A fourth novel, The Rogue Wave, was published in April 2021. Canadian librarians voted it one of three "Most Anticipated Canadian books published" that month.

A fifth novel, To Our Graves, was released in March 2024. "The idea that anyone could be the killer is at the centre of To Our Graves, the newest novel from Paul Nicholas Mason," reads the review in The Miramichi Reader. "Surprising and welcome...It made me want to check out Mason's other books as well." Michelle Berry, writing on the Wolsak & Wynn blog, says, "Fast-paced, gripping and engrossing, Mason plays with the idea of whether or not this crime was committed by forces inside the school or by someone coming in from outside.

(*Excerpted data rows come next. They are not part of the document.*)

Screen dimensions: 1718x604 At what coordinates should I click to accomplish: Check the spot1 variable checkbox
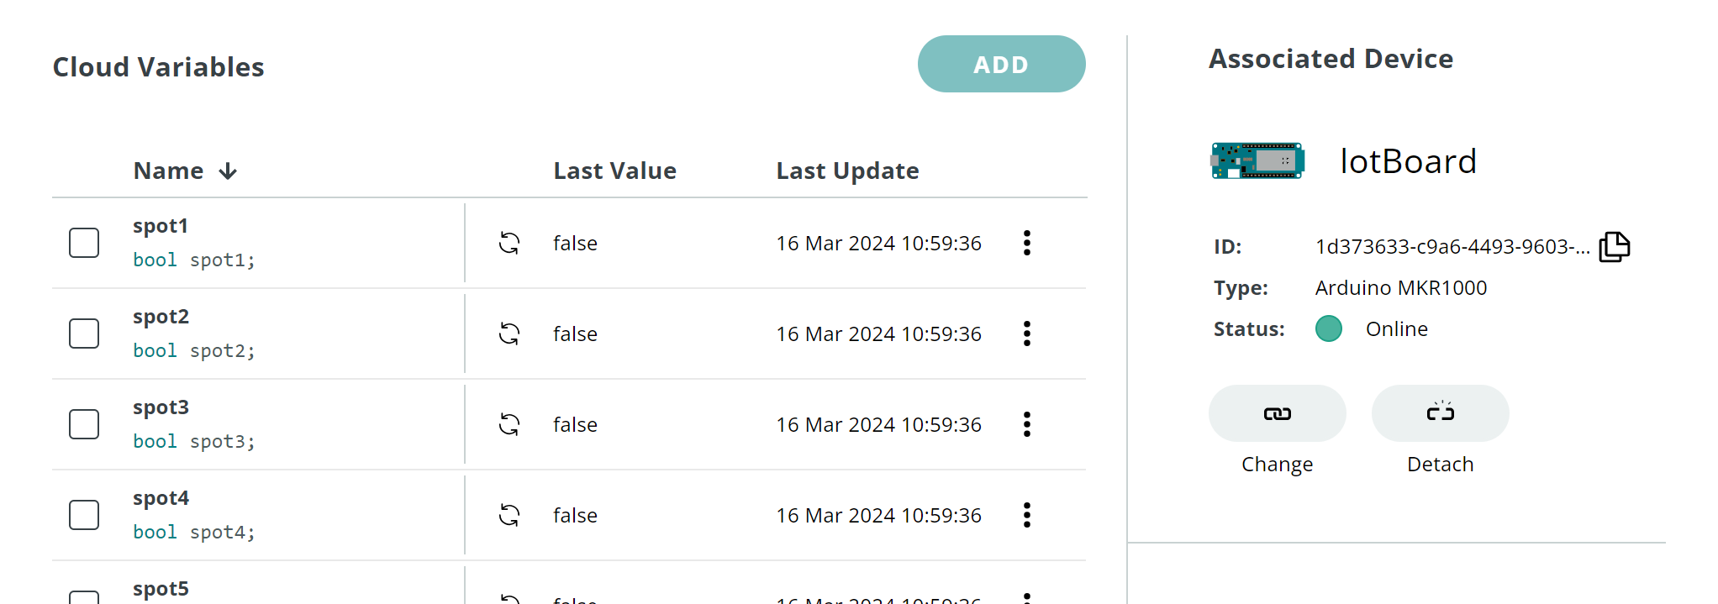[84, 243]
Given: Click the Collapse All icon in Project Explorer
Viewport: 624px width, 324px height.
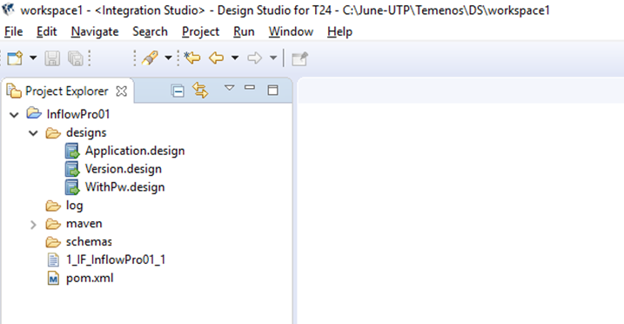Looking at the screenshot, I should pos(178,91).
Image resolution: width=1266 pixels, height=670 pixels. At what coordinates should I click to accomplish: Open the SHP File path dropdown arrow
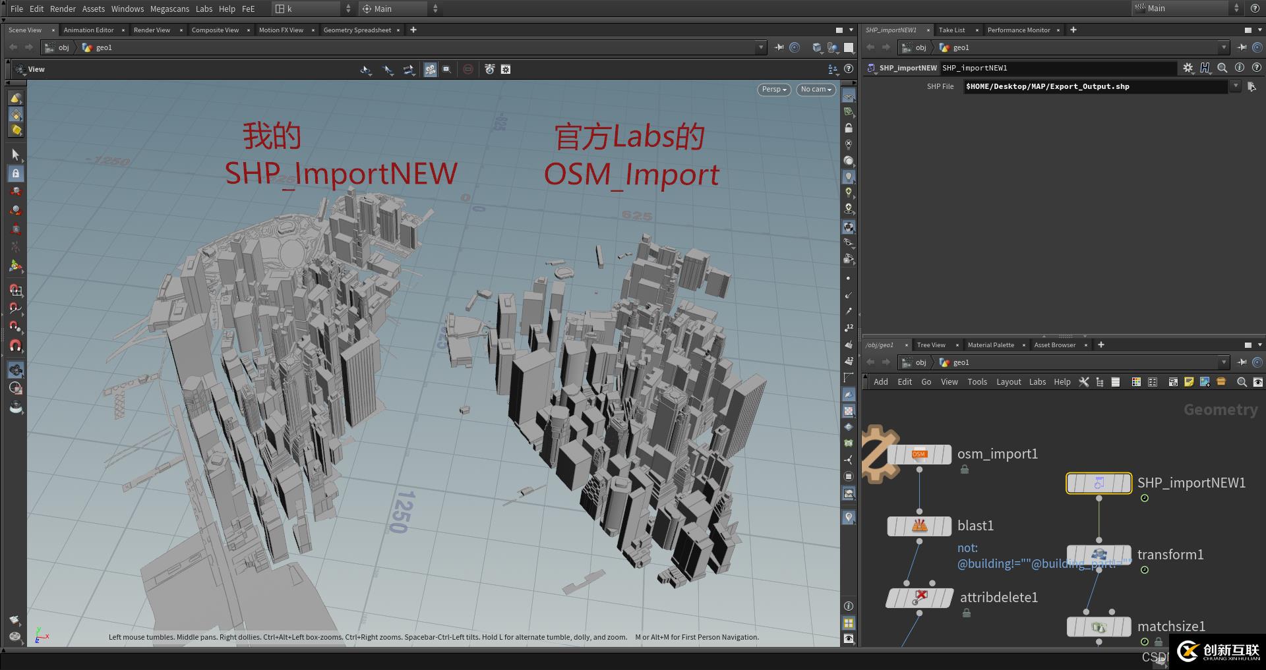(1235, 86)
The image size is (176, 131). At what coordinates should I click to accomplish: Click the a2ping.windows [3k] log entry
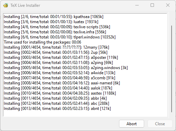[66, 68]
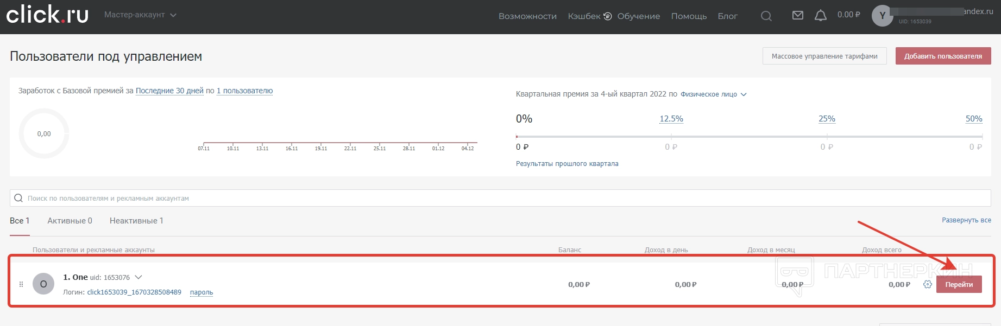The image size is (1001, 326).
Task: Open the messages envelope icon
Action: pos(797,16)
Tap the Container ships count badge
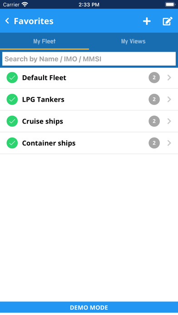 click(x=154, y=143)
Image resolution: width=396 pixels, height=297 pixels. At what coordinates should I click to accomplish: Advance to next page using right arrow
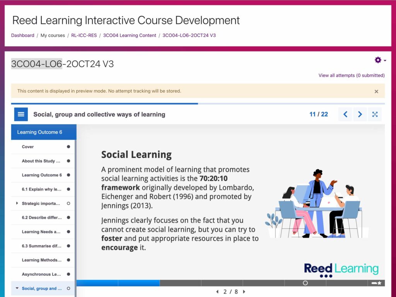click(x=360, y=114)
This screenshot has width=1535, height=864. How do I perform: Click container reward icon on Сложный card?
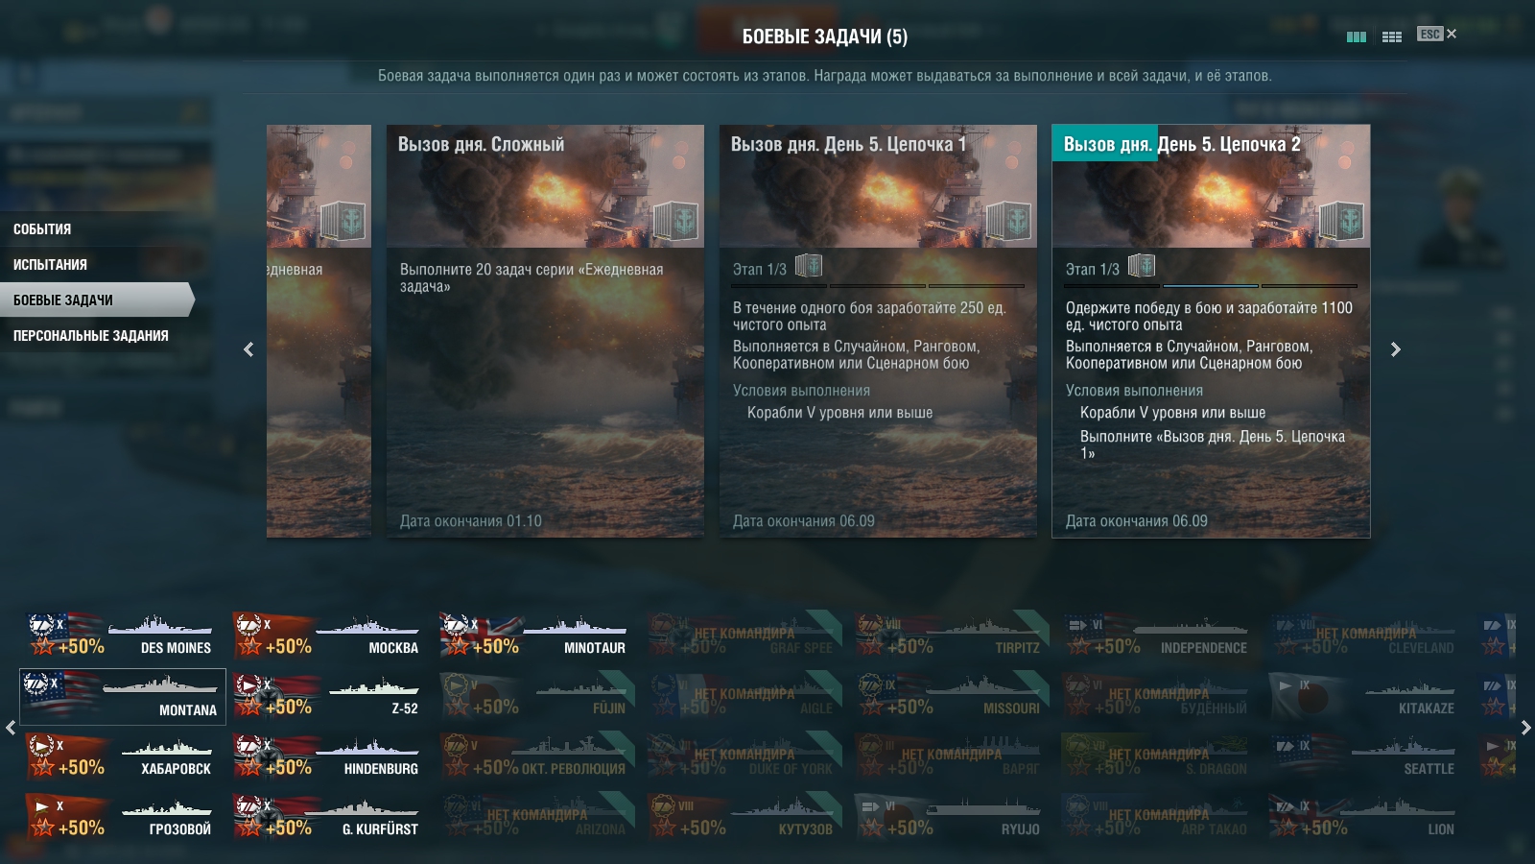coord(675,221)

The setting of this Canadian private school is incredibly realistic and entrancing."<https://www.wolsakandwynn.ca/blog/2024/10/15/unputdownable-canadian-mysteries-and-thrillers>

Mason's sixth novel, Sackville House, was published by Now or Never of Vancouver in August of 2026. The book is apparently inspired by Evelyn Waugh's Brideshead Revisited.

Mason's plays The Discipline Committee and Circles of Grace (1995) have been produced in Canada, Ireland and the United States. His play Sister Camille's Kaleidoscopic Cabaret won the Christians in Theatre Arts Full Length Play award in 1996, and premiered in Michigan in 1998.

Now or Never published Mason's first children's book, A Pug Called Poppy, in the fall of 2017.

==Bibliography==
- The Discipline Committee Woodstock, Illinois: Dramatic Publishing, 1995.
- Circles of Grace Woodstock, Illinois: Dramatic Publishing, 1995.
- Battered Soles Winnipeg: Turnstone Press, 2005.
- The Red Dress Winnipeg: Turnstone Press, 2008.
- The Night Drummer Vancouver: Now or Never Publishing, 2015.
- Jim's Star & Other Christmas Stories Peterborough: House Nash Press, 2015
- A Pug Called Poppy Vancouver: Now or Never Publishing, 2017.
- Maisie's Bench Peterborough: House Nash Press, 2021
- The Rogue Wave Vancouver: Now or Never Publishing, 2021
- To Our Graves Vancouver: Now or Never Publishing, 2024
- Sackville House Vancouver: Now or Never Publishing, 2026

==Career as an Actor==
Mason began a new career in 2015 as a voice-, television- and film-actor. He has principal roles in several independent feature films, including Super Detention, The Witches' Ball, Darts, Santa's Castle, Bloodslinger, Christmas with a Prince: the Royal Wedding, and Love by Accident, and supporting roles in The Customer, The Mechanical Boy and Speak Your Mind. (He has several smaller roles in a number of other films.) He also has small principal roles in the CBS television series Blood & Treasure and Brain Power Studio's The Jane Mysteries, and appears briefly in single episodes of series such as Anne with an E, Man Seeking Woman, Rabbit Hole, PonySitters Club and TallBoyz. He has also done voice-overs for, among other campaigns, the Mirvish production of Harry Potter & the Cursed Child.